Ni le rang, ni la fortune, ni l’éducation n’y échappent et de hautes intelligentes y ont sombré. J’ai connu le descendant d’une de nos grandes familles historiques qui roulait volontiers sous la table ; je pourrais nommer un millionnaire qui se grise, — pour être exact, — qui se soûle avec ses palefreniers ; il est telle femme du monde, correcte d’allures et distinguée, qui s’enferme et boit jusqu’à ce que sa femme de chambre la ramasse et la couche. O vous qui jamais n’avez bu plus que de raison, bénissez les Dieux immortels, ils ont tourné vers vous des yeux bienveillans ! J’ai toujours eu un dédain peu déguisé peur les chansonniers dont la muse titubante célèbre le jus divin, le sang de la treille, les dons de Bacchus et les hoquets de Silène. Ils sont nombreux, en toute langue, les couplets rimes à la gloire de ceux que Rabelais nommait : les humeurs de piots ; ce n’est point à l’honneur de la poésie cosmopolite. Il serait mieux de reconnaître que toute ivrognerie est crapuleuse et qu’elle met l’homme de plain-pied avec la brute. Des races entières périssent du mal d’eau-de-vie : regardez du côté des Peaux-Rouges, bientôt ils ne seront plus.

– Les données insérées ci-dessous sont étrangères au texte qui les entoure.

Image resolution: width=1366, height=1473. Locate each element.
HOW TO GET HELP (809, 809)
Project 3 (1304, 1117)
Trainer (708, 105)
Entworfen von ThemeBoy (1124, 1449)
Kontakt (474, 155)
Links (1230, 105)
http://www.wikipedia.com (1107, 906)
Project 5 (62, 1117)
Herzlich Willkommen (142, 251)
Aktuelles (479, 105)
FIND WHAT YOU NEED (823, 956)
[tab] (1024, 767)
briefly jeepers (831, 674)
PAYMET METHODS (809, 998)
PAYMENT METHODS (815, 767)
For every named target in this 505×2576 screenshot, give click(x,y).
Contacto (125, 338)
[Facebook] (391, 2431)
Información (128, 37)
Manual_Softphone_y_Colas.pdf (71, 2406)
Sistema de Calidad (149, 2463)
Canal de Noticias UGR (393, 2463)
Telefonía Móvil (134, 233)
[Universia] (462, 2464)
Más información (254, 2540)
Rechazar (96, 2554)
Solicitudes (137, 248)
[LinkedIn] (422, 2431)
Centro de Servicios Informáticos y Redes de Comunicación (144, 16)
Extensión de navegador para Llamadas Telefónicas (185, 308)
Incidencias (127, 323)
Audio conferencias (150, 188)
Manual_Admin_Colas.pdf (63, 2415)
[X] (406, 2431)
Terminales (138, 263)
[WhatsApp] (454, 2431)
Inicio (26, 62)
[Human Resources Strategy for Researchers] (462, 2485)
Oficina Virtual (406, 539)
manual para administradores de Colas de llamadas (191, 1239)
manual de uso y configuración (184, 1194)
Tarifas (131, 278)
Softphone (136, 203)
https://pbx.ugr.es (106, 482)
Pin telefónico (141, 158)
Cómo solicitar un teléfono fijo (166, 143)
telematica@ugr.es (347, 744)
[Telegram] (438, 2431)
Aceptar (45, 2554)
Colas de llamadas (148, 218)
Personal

Dans un couvent situé non loin d’Agré-Dagh qui est le mont Ararat, un moine arménien m’a raconté une légende qui peut n’être pas déplacée ici. Lorsqu’Eve et Adam eurent détaché et mangé la pomme, ils furent subitement doués de connaissances qu’ils n’avaient point soupçonnées et dont le Seigneur Dieu fut inquiet. Au vingt-deuxième verset du troisième chapitre, la Genèse nous enseigne qu’il a dit : « L’homme est devenu comme l’un de nous, sachant le bien et le mal. » Craignant que l’homme ne fût semblable aux Dieux, ainsi que le serpent l’avait promis, l’Éternel créa la vigne afin qu’il devînt semblable aux bêtes. Le bon moine, caressant sa longue barbe noire et faisant ronfler son narghilé, me regarda avec malice et ajouta : « Dieu était en cas de légitime défense, je le reconnais, mais je crains qu’il n’ait dépassé le but, car, malgré sa prescience, il n’a pu deviner que l’on mettrait la fureur et la folie en bouteille. » Ayant dit cela, il avala un verre de raki et fit claquer sa langue.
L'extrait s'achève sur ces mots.